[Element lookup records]
· · · ·

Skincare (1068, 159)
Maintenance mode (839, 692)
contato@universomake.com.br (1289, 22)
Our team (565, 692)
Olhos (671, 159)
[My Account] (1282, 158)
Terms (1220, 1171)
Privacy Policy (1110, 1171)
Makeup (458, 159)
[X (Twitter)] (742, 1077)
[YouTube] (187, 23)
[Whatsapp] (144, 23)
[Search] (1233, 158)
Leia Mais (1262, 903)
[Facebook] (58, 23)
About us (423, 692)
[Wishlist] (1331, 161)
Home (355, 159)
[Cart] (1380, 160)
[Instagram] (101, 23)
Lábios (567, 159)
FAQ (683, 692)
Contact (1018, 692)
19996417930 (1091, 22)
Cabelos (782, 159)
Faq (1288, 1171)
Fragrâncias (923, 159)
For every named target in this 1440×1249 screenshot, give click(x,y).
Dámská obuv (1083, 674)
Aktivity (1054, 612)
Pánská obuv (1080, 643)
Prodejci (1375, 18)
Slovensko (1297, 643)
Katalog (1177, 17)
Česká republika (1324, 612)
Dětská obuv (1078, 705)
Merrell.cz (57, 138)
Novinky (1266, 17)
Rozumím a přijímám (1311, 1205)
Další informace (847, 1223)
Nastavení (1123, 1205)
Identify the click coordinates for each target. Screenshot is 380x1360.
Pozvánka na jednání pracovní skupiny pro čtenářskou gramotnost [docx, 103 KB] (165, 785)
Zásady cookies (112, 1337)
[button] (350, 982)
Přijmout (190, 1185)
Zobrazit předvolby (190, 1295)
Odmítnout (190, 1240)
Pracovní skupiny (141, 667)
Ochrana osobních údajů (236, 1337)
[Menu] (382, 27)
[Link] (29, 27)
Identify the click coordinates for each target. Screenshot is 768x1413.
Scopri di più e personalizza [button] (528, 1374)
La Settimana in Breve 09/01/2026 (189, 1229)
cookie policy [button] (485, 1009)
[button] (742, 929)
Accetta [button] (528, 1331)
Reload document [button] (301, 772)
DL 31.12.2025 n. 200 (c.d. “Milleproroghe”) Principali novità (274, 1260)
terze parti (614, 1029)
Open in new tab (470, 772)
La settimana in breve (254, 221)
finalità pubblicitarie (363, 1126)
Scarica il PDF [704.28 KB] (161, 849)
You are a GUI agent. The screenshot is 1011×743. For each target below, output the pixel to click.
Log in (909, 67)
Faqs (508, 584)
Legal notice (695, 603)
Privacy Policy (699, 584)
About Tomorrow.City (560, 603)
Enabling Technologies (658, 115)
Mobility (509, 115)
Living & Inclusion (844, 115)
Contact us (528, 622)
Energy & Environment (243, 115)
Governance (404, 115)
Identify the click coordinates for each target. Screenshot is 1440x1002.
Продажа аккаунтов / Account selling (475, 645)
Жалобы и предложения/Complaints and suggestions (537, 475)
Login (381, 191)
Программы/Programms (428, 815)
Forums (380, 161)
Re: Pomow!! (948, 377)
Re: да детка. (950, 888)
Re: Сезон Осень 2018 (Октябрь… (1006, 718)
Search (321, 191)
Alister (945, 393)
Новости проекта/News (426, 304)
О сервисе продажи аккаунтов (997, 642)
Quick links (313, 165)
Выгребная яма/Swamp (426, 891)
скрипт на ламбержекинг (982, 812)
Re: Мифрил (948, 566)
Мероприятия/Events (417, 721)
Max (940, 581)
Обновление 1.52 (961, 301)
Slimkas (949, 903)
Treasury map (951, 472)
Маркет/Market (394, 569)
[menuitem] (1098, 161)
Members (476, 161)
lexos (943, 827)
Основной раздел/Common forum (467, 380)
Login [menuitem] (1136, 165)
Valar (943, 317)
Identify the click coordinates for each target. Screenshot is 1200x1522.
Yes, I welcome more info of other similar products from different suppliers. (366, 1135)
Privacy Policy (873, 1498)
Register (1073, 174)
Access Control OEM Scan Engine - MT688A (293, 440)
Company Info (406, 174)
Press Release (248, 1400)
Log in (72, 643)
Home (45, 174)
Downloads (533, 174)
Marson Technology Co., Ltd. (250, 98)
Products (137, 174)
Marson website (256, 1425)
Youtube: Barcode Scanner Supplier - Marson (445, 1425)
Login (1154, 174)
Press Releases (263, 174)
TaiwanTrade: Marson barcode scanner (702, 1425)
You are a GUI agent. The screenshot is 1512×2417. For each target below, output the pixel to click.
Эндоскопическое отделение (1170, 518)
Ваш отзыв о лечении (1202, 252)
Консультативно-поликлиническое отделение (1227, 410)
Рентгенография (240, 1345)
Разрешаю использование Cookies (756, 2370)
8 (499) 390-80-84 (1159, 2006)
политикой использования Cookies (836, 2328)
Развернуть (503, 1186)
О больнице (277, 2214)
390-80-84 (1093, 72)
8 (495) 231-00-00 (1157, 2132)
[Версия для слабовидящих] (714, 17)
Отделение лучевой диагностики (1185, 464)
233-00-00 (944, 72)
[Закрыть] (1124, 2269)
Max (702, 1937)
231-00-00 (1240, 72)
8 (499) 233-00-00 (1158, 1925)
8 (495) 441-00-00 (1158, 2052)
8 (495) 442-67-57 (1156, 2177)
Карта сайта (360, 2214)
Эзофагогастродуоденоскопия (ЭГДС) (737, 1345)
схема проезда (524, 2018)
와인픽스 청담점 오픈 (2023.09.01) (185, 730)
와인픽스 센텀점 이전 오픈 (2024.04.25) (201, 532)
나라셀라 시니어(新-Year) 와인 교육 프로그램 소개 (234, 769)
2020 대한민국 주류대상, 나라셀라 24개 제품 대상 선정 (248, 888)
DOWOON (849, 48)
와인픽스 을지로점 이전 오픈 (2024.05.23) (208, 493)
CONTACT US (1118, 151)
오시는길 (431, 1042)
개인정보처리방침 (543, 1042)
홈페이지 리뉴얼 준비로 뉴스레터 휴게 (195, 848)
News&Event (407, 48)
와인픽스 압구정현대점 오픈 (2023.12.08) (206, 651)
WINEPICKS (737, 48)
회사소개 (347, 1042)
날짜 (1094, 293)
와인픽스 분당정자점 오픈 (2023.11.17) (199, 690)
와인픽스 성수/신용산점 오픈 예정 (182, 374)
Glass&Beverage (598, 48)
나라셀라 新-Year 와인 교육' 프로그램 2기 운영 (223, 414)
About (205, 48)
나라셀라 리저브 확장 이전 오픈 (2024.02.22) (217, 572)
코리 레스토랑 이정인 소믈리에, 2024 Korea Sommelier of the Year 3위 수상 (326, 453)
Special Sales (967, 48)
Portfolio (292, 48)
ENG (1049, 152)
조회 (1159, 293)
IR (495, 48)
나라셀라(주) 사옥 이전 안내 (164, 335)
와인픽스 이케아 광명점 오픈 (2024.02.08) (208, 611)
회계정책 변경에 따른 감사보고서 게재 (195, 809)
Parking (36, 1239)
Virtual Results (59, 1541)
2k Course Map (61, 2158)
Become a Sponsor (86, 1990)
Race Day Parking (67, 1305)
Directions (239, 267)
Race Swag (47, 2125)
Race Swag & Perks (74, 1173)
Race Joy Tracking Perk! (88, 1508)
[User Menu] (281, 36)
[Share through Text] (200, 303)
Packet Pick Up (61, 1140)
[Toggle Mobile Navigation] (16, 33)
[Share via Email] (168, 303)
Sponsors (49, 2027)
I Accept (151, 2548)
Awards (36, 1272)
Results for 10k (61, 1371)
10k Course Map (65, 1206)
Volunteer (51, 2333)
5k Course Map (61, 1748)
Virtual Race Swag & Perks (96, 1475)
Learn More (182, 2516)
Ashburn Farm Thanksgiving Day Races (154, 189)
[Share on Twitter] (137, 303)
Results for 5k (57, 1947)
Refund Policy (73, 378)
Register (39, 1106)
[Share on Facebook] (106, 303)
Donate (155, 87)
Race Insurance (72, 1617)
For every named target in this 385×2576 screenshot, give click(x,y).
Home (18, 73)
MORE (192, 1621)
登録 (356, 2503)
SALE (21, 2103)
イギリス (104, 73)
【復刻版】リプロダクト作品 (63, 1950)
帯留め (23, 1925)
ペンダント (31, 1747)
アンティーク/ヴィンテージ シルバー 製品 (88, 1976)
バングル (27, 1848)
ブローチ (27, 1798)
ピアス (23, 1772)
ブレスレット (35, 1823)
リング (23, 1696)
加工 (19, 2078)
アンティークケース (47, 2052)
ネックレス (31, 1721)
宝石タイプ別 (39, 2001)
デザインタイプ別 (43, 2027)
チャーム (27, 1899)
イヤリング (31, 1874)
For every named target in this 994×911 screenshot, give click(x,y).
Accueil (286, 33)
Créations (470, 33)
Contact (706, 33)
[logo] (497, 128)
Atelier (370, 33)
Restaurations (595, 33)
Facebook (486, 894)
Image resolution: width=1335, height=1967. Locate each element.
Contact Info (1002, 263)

· · · ·

Rewrite the records from the line with "[Закрыть] (1124, 2269)" through the line with "나라셀라(주) 사옥 이전 안내 (164, 335)", both included, as a Markdown table with the columns Row and Entry. Number the lines in order and leave out blank lines.

**EXERCISE SOLUTION**
| Row | Entry |
|---|---|
| 1 | [Закрыть] (1124, 2269) |
| 2 | Max (702, 1937) |
| 3 | 231-00-00 (1240, 72) |
| 4 | 8 (499) 233-00-00 (1158, 1925) |
| 5 | 8 (495) 441-00-00 (1158, 2052) |
| 6 | 8 (495) 442-67-57 (1156, 2177) |
| 7 | Карта сайта (360, 2214) |
| 8 | Эзофагогастродуоденоскопия (ЭГДС) (737, 1345) |
| 9 | схема проезда (524, 2018) |
| 10 | 와인픽스 청담점 오픈 (2023.09.01) (185, 730) |
| 11 | 와인픽스 센텀점 이전 오픈 (2024.04.25) (201, 532) |
| 12 | 나라셀라 시니어(新-Year) 와인 교육 프로그램 소개 (234, 769) |
| 13 | 2020 대한민국 주류대상, 나라셀라 24개 제품 대상 선정 (248, 888) |
| 14 | DOWOON (849, 48) |
| 15 | 와인픽스 을지로점 이전 오픈 (2024.05.23) (208, 493) |
| 16 | CONTACT US (1118, 151) |
| 17 | 오시는길 (431, 1042) |
| 18 | 개인정보처리방침 (543, 1042) |
| 19 | 홈페이지 리뉴얼 준비로 뉴스레터 휴게 (195, 848) |
| 20 | News&Event (407, 48) |
| 21 | 와인픽스 압구정현대점 오픈 (2023.12.08) (206, 651) |
| 22 | WINEPICKS (737, 48) |
| 23 | 회사소개 (347, 1042) |
| 24 | 날짜 (1094, 293) |
| 25 | 와인픽스 분당정자점 오픈 (2023.11.17) (199, 690) |
| 26 | 와인픽스 성수/신용산점 오픈 예정 (182, 374) |
| 27 | Glass&Beverage (598, 48) |
| 28 | 나라셀라 新-Year 와인 교육' 프로그램 2기 운영 (223, 414) |
| 29 | About (205, 48) |
| 30 | 나라셀라 리저브 확장 이전 오픈 (2024.02.22) (217, 572) |
| 31 | 코리 레스토랑 이정인 소믈리에, 2024 Korea Sommelier of the Year 3위 수상 (326, 453) |
| 32 | Special Sales (967, 48) |
| 33 | Portfolio (292, 48) |
| 34 | ENG (1049, 152) |
| 35 | 조회 (1159, 293) |
| 36 | IR (495, 48) |
| 37 | 나라셀라(주) 사옥 이전 안내 (164, 335) |